The crowd applauded in a perfunctory way, and soon people began to wander off. At the rear of the stage, a man took off a wig, and his makeup made him look like a man who had just come up from a coal mine. Clean under his hat but dirty on his face.

“Sure,” said the girl. “I thought I’d see what you are up to, you know. Look around.”

“It’s not only this,” said Mani.

“Oh?” she said. She shifted her weight and seemed to move a little closer. “Like what? Fighting in the streets?”

“Yes,” said Mani. “We fight the thugs. The Brownshirts.”

“And do you stick up for your friends?” she said. “If one of your friends was having trouble with them, would you help out?”

“Of course,” said Mani. “Of course.”

“Hmpf,” said Gaelle. “Imagine that.”

“You don’t sound convinced,” said Mani.

“Oh,” she said with a smile. “I believe you.”

“Come on,” said Mani. “Let’s go have a sweet.
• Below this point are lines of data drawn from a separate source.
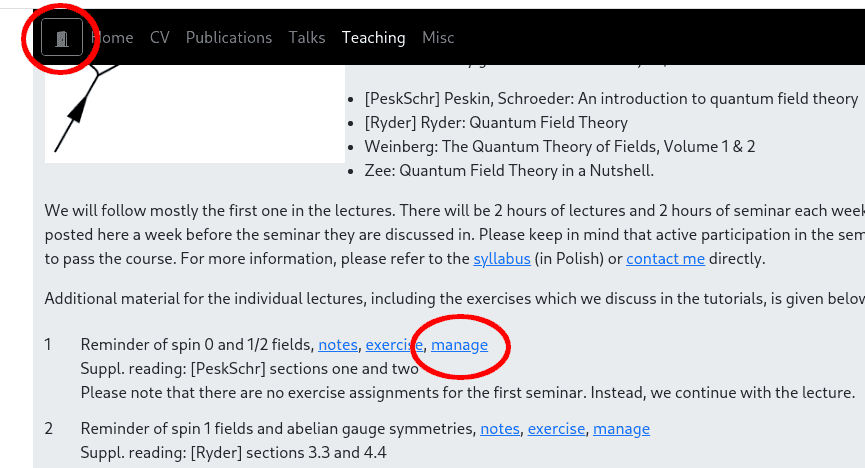Screen dimensions: 865x468
Task: Click the Weinberg Quantum Theory of Fields entry
Action: pos(559,147)
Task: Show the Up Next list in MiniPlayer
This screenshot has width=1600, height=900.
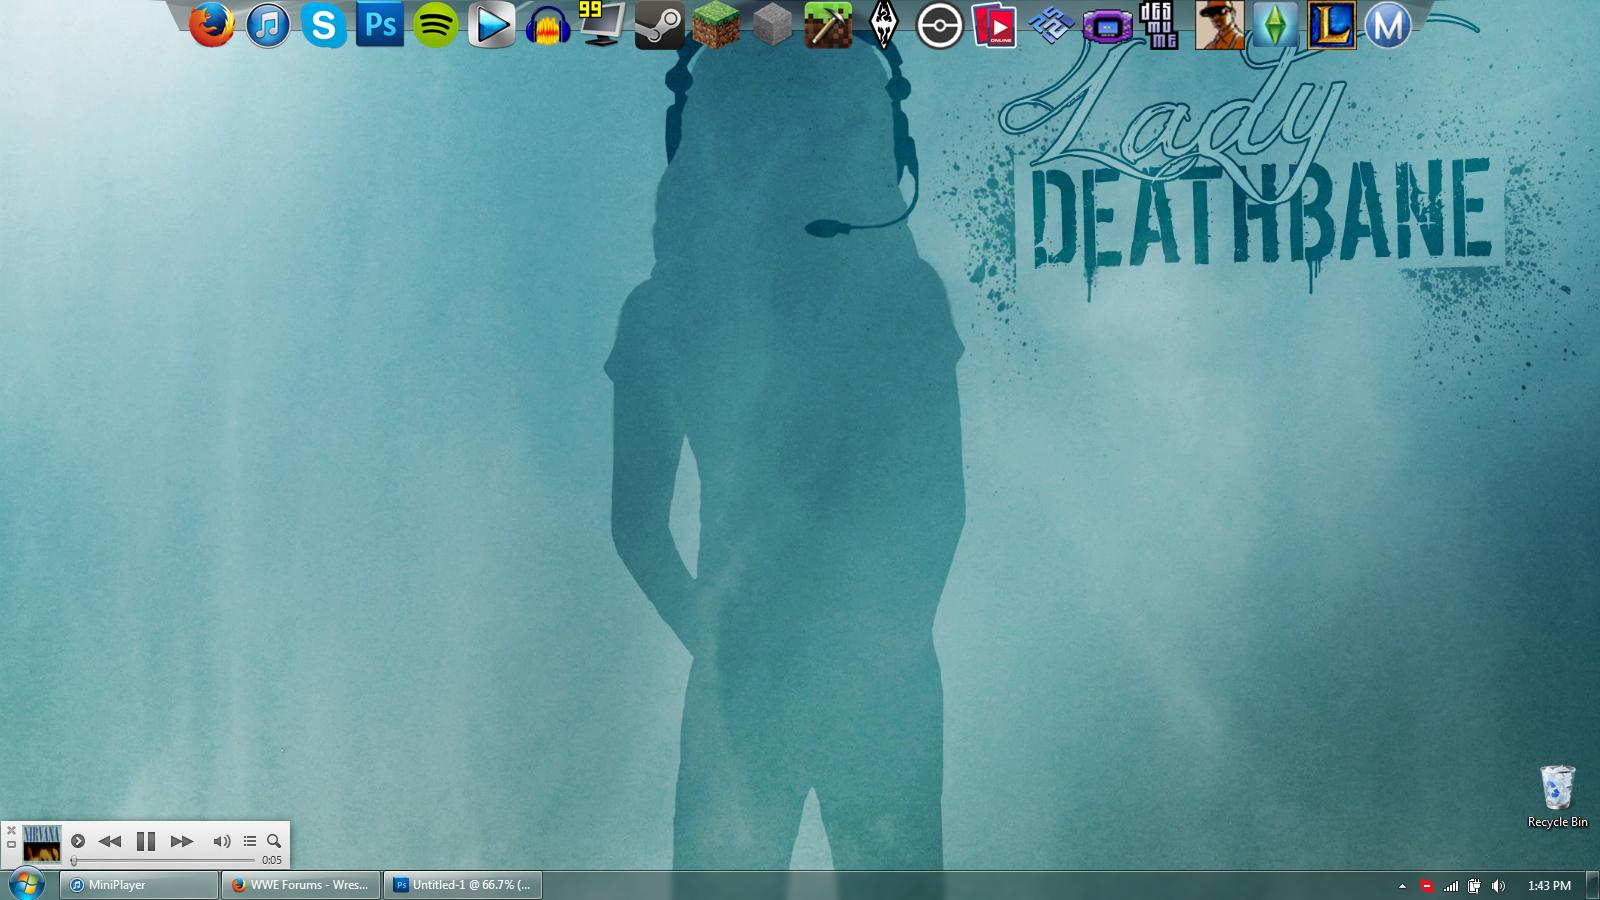Action: point(250,841)
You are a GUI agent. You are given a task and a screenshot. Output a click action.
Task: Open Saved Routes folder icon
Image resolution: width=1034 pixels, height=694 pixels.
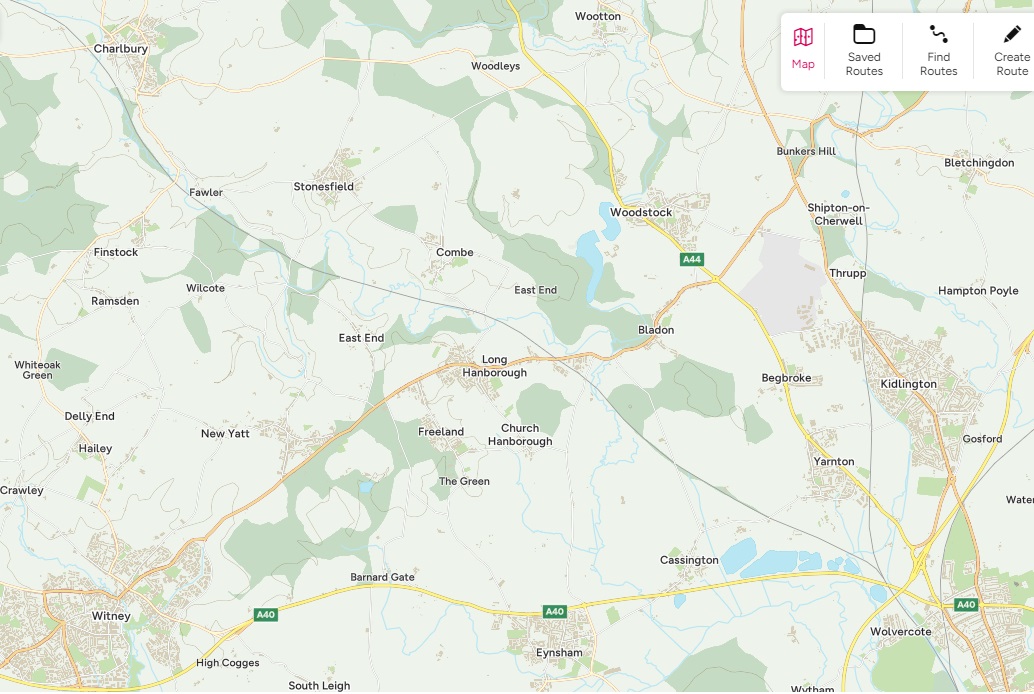point(864,34)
We can talk things over.”

“Like what?” she said.

“Maybe you can help out,” he said. “We need some help.”

“Really,” she said. “And what’s in it for me?”

“You can join us,” said Mani. “Be part of something.”

He noticed that something seemed to be trying to get out of the scar, and he felt this as a squirm that ran straight through him, that left him with a sudden sense of stiffening. Maybe it is just being afraid, he thought, maybe I am just desperate for a little distraction.

“My name is Gaelle,” she said.

“I’m Mani,” he said. “Let’s have a sweet.”

He thought of sitting with her while she licked chocolate off a spoon, her face so troubling, her presence having that odd gravity. For an instant, Mani had the wild desire to let himself go, to allow himself to think that her vitality, her shocking attractiveness, could save him. Then he thought, from what? From the accounting.